### TEXT PASSAGE
** Start **

Checklist of the bills paid on time to maintain credit score
Published on March 12, 2020

 

As a small business owner, there are many roles that you play both from a business perspective and individually that affect the way your business is shaped. An often-overlooked area by small business owners is the health of their credit score. With the change in regulations by the Banking Royal Commission and the implications of the Basel Committee, SMEs in Australia are finding it harder to secure funds for their needs. In such a scenario, having a good credit score is imperative for the future health of your businesses. 

What is a credit score and how is it determined?

Credit score refers to the financial “health” of an organisation. It relates to your SME’s “creditworthiness” which is the financial stability of the business. It reflects on the organisation’s ability to pay back debts, in terms of bills, loans, EMIs or any other financial transactions that are on schedule. In Australia, the credit score ranges from a minimum of 0 to a maximum of 1200 and is based entirely on the credit history of the business. The score is defined into different slabs - a credit score between 622 to 725 is considered “good” to start with. A “very good” score ranges from 726 to 832, and an “excellent score” falls between 832 to 1200.

Based on their financial history, each business is assigned a score taking multiple transactions done by the business in the past into account. Those who are not considered to be good candidates for borrowing are classified as “subprime borrowers”. These borrowers are believed to be more likely to default on a loan and thus are charged a higher rate of interest. The higher interest is levied to compensate for the increased risk of lending to someone deemed to be a higher risk in terms of credit payments.

Those with their credit score in the “very good to excellent” bracket is usually charged a lower rate of interest. As SMEs continue to move away from traditional banks in search of funds, having a robust credit score becomes a valuable bargaining chip with alternative lenders.

A credit score is all-encompassing and can affect everything from obtaining a loan for business expenses to the payment of electricity and other utilities. It also depends on whether you have paid off your EMIs and other dues on time.

How does a credit rating affect small businesses?

Credit bureaus, or credit reporting agencies (CRAs), are companies that collect and maintain consumer credit information. Usually, these agencies conduct the research needed to check credit scores of SMEs. The major CRAs in Australia are CreditorWatch, Compuscan, illion, Experian, Tasmanian Collection Service, and Equifax. Veda Advantage, Dun and Bradstreet and the Tasmanian Collection Service are the biggest in terms of market share.

** End **

### RECORDED INFORMATION
** Start **

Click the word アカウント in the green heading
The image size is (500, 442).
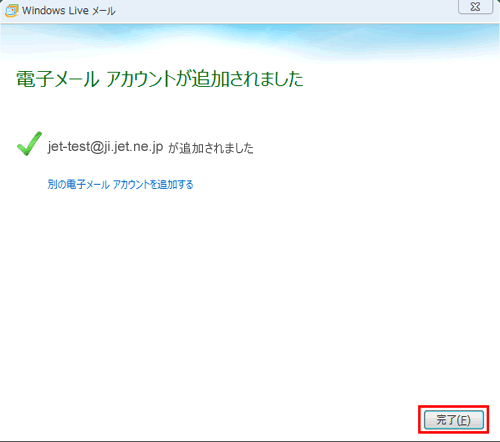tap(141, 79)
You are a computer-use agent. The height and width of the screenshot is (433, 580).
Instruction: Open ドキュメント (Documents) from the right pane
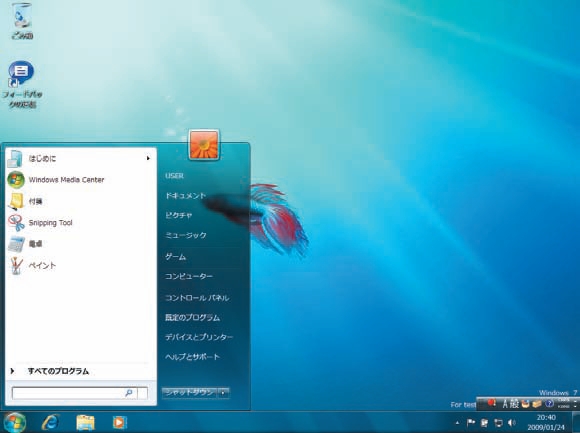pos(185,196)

** End **

### REQUIRED WORK
1. In the credit score article, write out everything from "Based on their" down to "of credit payments.".
2. Carry on the credit score article from its last sentence, before the data.

### ANSWERS GIVEN
1.
Based on their financial history, each business is assigned a score taking multiple transactions done by the business in the past into account. Those who are not considered to be good candidates for borrowing are classified as “subprime borrowers”. These borrowers are believed to be more likely to default on a loan and thus are charged a higher rate of interest. The higher interest is levied to compensate for the increased risk of lending to someone deemed to be a higher risk in terms of credit payments.

2.
These agencies measure the financial and earning power of the business, which in turn determines the breadth of potential funding. If your company has a good credit history, you will have more time to repay your loans. This is crucial for a small business in its early stages of growth. Opening up a strong line of credit is essential to help your business expand, but also monitoring it carefully is highly imperative to ensure your business succeeds  in the long run. 

What are the drawbacks of having a low credit score for a small business?

Small businesses intermittently benefit from a line of credit either in the form of a bank loan or from investors. However, a bad credit score shows that the business is not being run smartly or efficiently. Having future investments compromised is one of the most significant drawbacks of a low credit score since getting funding will become a challenge. A higher interest rate loan can seriously impede cash flow for a small business which has dynamic and particular needs. You could also face issues with other areas such as applying for a business credit card or grants just through one round of a credit history check.

How do I improve the credit score of my business?

There are several ways in which you can improve your business’s credit score. The first, of course, is to check your credit score. Many companies overlook this simple step in the early stages of their operation, only to find out, much later that their score is not ideal. Once you have checked your credit score, make sure that all your bills are paid on time, especially if you are using a credit card to make payments. You should also establish credit lines with your suppliers and then make the payments on time, every time. Separate your private payments from your business ones. This way, you can focus only on improving your business credit score. Lastly, prepay your bills whenever possible to ensure a healthy track record.

What are the benefits of a good credit score?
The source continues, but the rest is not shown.